Bayware software components in the SIF are as follows:

  • BWCTL CLI and BWCTL-API CLI tools (Fabric Manager);
  • Policy Controller (Orchestrator nodes);
  • Policy Engine (Processor nodes);
  • Policy Agent (Workload nodes).

All Bayware software components belong to the SIF control plane only. The application data traverses Linux kernel datapaths that are controlled by Policy Agents and Engines. The Policy Agent programs the Extended Berkeley Packet Filter (eBPF) on its workload node and communicates application communication intent to the desired Policy Engines and Agents. The Policy Engine validates connectivity requests, programs the Open Virtual Switch (OVS) on its processor node, and forwards requests.

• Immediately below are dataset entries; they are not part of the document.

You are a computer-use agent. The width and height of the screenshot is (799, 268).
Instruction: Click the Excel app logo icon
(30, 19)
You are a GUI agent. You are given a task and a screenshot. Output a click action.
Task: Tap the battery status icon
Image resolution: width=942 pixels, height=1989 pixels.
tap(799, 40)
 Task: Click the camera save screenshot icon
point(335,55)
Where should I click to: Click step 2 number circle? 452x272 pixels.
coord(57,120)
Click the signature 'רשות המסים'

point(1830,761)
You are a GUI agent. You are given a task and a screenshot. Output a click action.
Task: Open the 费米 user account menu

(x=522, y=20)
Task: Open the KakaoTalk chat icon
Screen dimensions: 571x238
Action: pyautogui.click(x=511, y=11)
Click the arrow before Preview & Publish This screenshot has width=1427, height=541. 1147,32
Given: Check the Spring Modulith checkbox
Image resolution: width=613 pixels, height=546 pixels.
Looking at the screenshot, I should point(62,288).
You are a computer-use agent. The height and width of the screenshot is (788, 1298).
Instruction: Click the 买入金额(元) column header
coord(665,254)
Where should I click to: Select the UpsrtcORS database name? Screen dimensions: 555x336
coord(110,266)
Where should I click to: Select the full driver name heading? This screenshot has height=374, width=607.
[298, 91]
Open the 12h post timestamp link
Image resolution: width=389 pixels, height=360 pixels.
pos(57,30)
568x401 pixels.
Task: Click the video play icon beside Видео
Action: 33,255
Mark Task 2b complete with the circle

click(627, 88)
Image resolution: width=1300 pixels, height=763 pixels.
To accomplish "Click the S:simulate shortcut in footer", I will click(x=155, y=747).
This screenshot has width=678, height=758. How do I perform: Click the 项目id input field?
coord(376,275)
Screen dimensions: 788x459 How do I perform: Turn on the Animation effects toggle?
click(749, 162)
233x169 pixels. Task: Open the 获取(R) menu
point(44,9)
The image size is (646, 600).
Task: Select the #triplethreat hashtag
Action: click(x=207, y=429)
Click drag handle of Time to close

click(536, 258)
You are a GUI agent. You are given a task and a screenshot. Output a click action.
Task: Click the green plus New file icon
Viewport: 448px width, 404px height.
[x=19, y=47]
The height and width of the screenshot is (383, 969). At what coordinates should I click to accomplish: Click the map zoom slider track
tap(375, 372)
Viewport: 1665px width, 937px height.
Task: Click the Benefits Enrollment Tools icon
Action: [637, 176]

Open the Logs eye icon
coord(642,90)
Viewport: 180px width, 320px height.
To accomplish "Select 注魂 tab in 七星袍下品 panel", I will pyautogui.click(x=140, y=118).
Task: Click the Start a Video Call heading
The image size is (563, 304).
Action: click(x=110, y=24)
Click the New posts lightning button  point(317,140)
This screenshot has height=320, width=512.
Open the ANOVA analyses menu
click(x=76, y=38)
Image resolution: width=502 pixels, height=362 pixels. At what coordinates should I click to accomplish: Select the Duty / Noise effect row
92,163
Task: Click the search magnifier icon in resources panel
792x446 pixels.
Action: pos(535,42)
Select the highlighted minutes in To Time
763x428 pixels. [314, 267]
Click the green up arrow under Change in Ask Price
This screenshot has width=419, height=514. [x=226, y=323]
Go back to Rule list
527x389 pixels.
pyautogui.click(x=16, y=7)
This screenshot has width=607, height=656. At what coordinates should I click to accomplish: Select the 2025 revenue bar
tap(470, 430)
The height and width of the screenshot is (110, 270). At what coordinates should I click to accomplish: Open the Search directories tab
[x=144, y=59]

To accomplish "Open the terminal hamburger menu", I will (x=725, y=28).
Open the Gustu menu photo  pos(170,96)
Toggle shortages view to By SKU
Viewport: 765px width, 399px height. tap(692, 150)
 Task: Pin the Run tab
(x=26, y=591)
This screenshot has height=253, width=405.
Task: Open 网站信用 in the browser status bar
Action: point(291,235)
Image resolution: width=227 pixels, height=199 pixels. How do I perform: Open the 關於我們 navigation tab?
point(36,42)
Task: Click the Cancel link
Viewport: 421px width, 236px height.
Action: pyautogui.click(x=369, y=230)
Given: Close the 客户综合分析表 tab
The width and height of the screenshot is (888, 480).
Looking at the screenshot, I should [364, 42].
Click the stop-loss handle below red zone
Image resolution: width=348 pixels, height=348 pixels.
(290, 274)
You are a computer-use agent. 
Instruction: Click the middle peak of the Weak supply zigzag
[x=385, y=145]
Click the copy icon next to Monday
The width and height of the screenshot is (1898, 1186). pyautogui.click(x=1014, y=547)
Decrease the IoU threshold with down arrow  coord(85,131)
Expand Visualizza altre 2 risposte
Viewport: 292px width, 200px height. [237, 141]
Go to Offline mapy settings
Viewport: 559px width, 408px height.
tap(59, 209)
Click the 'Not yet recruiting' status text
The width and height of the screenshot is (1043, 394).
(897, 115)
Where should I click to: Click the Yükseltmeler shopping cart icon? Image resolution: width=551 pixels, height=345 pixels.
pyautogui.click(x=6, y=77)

This unique architecture allows the SIF to automatically generate, configure, and adapt secure connectivity between application services across any set of public, private or hybrid clouds. Application deployment tools communicate application intent to the SIF in a fully infrastructure-agnostic manner, and the SIF takes care of all communication settings: VPCs, subnets, security groups, node firewalls, link encryption, address translation, packet filtering, policy-based routing, and service discovery.

In summary, application connectivity becomes part of the application deployment code. While deploying an application, the required resources and connectivity come up in the SIF automatically. This ensures fast, easy, and secure cloud, multicloud, and hybrid cloud migration.